→ **Action item**:
Task for the records below: copy exactly, and only, the line containing "Toggle bold formatting" and every line after it to the end, with pictures left out.

→ **Data to examine**:
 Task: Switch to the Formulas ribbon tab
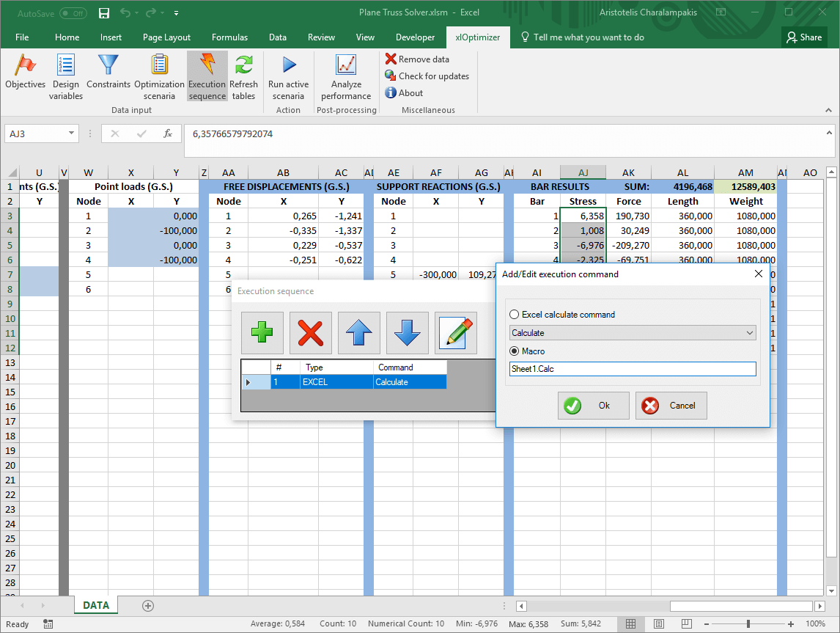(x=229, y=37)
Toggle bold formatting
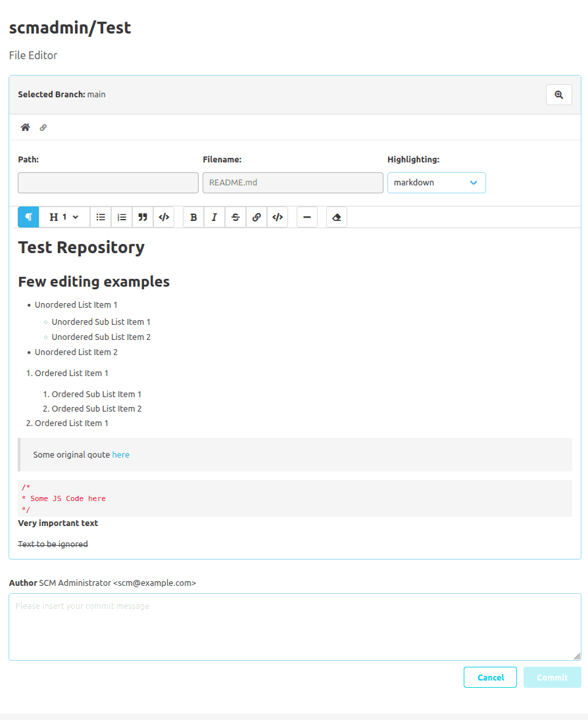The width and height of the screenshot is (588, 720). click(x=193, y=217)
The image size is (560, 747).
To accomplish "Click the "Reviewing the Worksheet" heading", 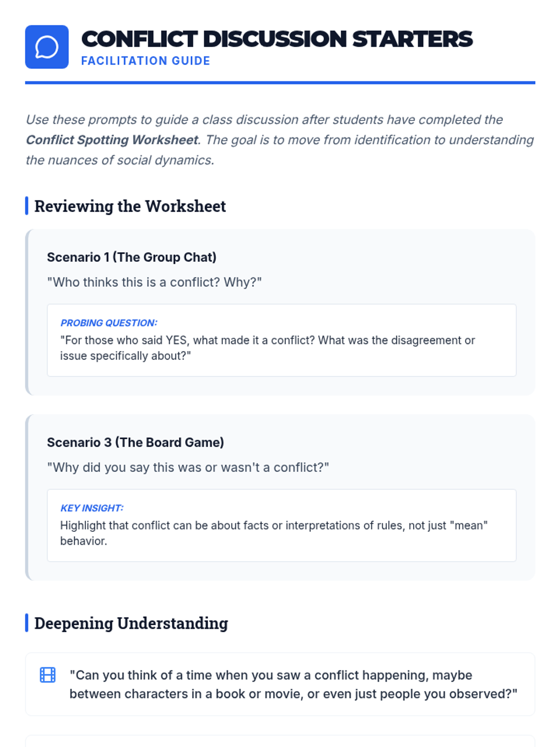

→ **Task answer**:
Toggle bold formatting
The width and height of the screenshot is (588, 720). click(x=193, y=217)
The image size is (560, 747).
To accomplish "Click the "Reviewing the Worksheet" heading", 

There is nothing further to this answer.